AN INVESTIGATION OF TRACE METAL CONCENTRATIONS IN SEDIMENT AND SURFACE WATER OF THE WOOLSEY WILDFIRE AREA, CALIFORNIA

Population pressures and climate change have pushed Southern California into a scenario in which wildfires affect people year-round, and these conflagrations leave behind toxic materials from burned structures. We investigated trace solids detectable in water and sediment in the area of the Woolsey fire, which in August 2018 destroyed 1,600 structures in Los Angeles and Ventura Counties. Bedrock geology of the region is predominantly siltstone and sandstone, with interbedded volcanics. We collected sediment and stream water samples from burned and non-burned areas, near and away from structures. The collection took place ten months post-incident. Samples were filtered, acidified and diluted, then analyzed for trace metals and dissolves solids using an ICPMS, applying the Agilent Environmental Calibration Standard.

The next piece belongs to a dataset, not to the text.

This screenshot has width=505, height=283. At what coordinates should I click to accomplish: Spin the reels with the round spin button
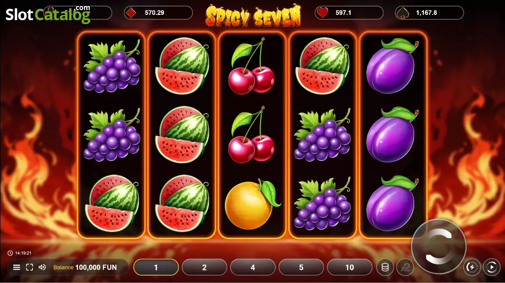tap(439, 246)
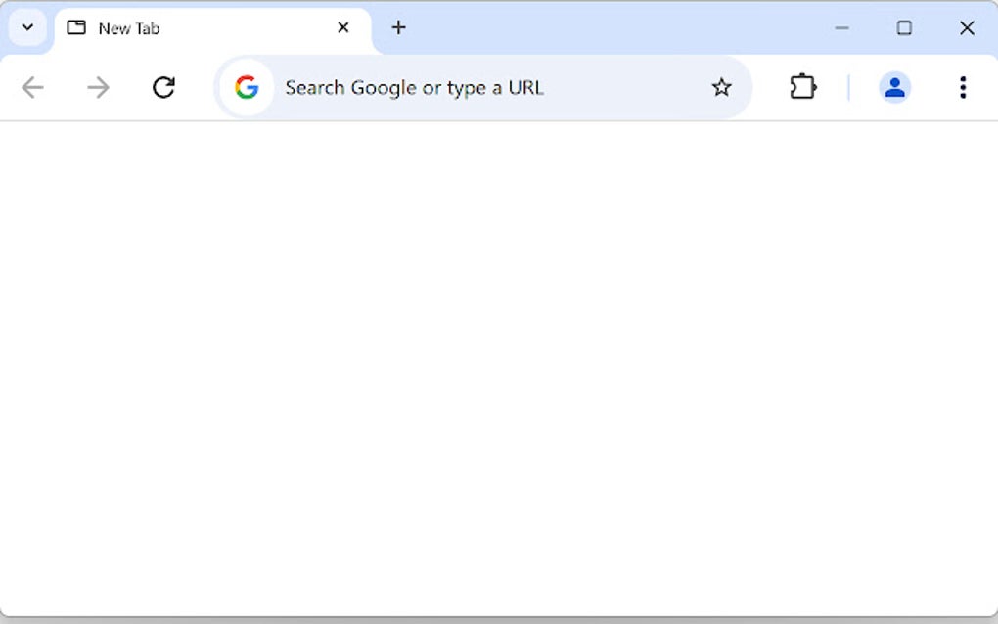Toggle the bookmark star for this page
The height and width of the screenshot is (624, 998).
click(721, 87)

Previous environmental inventories of trace metals in burned areas (Abraham et al., 2017, Burton et al., 2016) found elevated concentrations of Cu, Pb, Ni and Zn in ash from burned residences rather than wildland areas. Our preliminary data show elevated concentrations of Mn, Co, Zn, Cr, Ni and Pb in the burned areas compared to non-burned ten months post-incident. Although these metals are naturally abundant, it is possible that elevated concentrations were introduced by burned materials such as wiring, fencing and household items. Our sediment samples from stream beds produced at or below detection level amounts of elements compared to those from open, dry areas, suggesting that the unusual amount of precipitation in winter 2018-19 had a diluting effect.

The Woolsey fire took place in a relatively wild region close to a major metropolitan area, and affected multiple counties and stakeholders. Understanding the mobilization of trace metals and other dissolved solids through the landscape will have implications for environmental policy and urban planning.